# Aztec pattern on original TV Series Enterprise



## FAA (Mar 26, 2013)

Holiday Cheers to all !

I wife just gave my the blu ray TV series remastered and i noticed something interesting.

The TV series does not show any Aztec pattern on the Enterprise 1701.

Is this correct ?

If so, why do i see so many Aztec pattern kits out there in the market (decals and masks) ?

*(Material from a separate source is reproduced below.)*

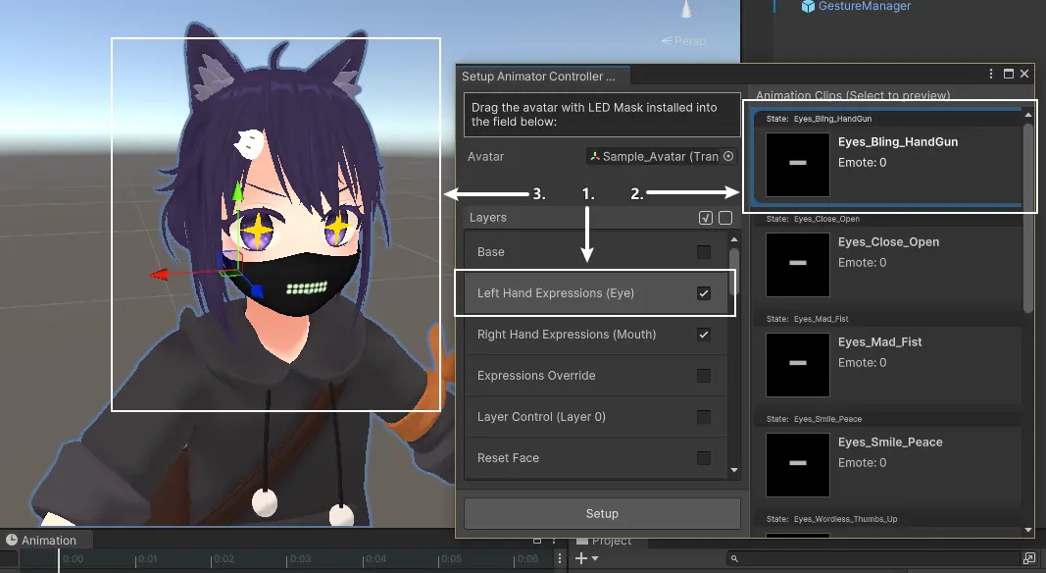Open the create asset plus dropdown in Project panel
The width and height of the screenshot is (1046, 573).
(x=581, y=557)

Is that just for aesthetics and personal preferences.


----------



## Chrisisall (May 12, 2011)

The aztec pattern was first used on the movie refit Enterprise... then the Next generation Enterprise D, then every other gorram ship. The aztec pattern is the bane of my Trek model making existence, frankly. I've long ago decided to make the ships the way I see them in the movies as opposed to the way I can examine them in studio model shots.:thumbsup:
And welcome, btw!


----------



## FAA (Mar 26, 2013)

So for my 1/350 TOS Enterprise, if i am to stick to the TV appearance, there was no Aztec pattern.

Thanks for the input. :thumbsup:


----------



## Calamus (Jun 8, 2011)

Well IMO 

On the original TOS Enterprise studio model there were absolutely no raised or recessed panel lines or aztecs. They were not needed and would not have been seen on the ancient low resolution TV of the day anyway.

That said, there are aztecs and panel lines on the NX-01 Enterprise and every other federation model out there. So the question is does it make sense for every other ship to have them and the TOS E not to?

If you want to you can build one very close to the studio model and even get rid of the panel lines as a few of the very talented modelers here on this forum have done, if you chose to be faithful to all the rest of the Enterprise models out there and you want that look then by all means do it.

I plan to build this version in the near future - with just a hint of aztecs - http://deg3d.biz/splash_TOS.5_E/TOS.5_E.html


----------



## Chrisisall (May 12, 2011)

Calamus said:


> Well IMO
> 
> 
> I plan to build this version in the near future - with just a hint of aztecs - http://deg3d.biz/splash_TOS.5_E/TOS.5_E.html


That's very nice. I like the hint of panel lines. Just not the repeated Aztec pattern, or the pink & yellow panels.


----------



## Chuck_P.R. (Jun 8, 2003)

FAA said:


> Holiday Cheers to all !
> 
> I wife just gave my the blu ray TV series remastered and i noticed something interesting.
> 
> ...


That's a complicated subject.

Let me say first that the original TV f/x TOS filming miniatures definitely didn't have aztecing.

On the Remastered Episodes there are aztec patterns seen on some episodes and not on others.

There are people here who know far more about this then I do, and could probably give you much more info on this if you want to know more.

But as I understand it - 

there were several CGI incarnations of the TOS 1701 used during the production of the Remastered TOS series.

They supposedly went into far much more detail then necessary in creating the first version of the CGI TOS E, 
more detail then necessary even for HD purposes, which actually was causing them some headaches 
when it came to rendering some f/x shots.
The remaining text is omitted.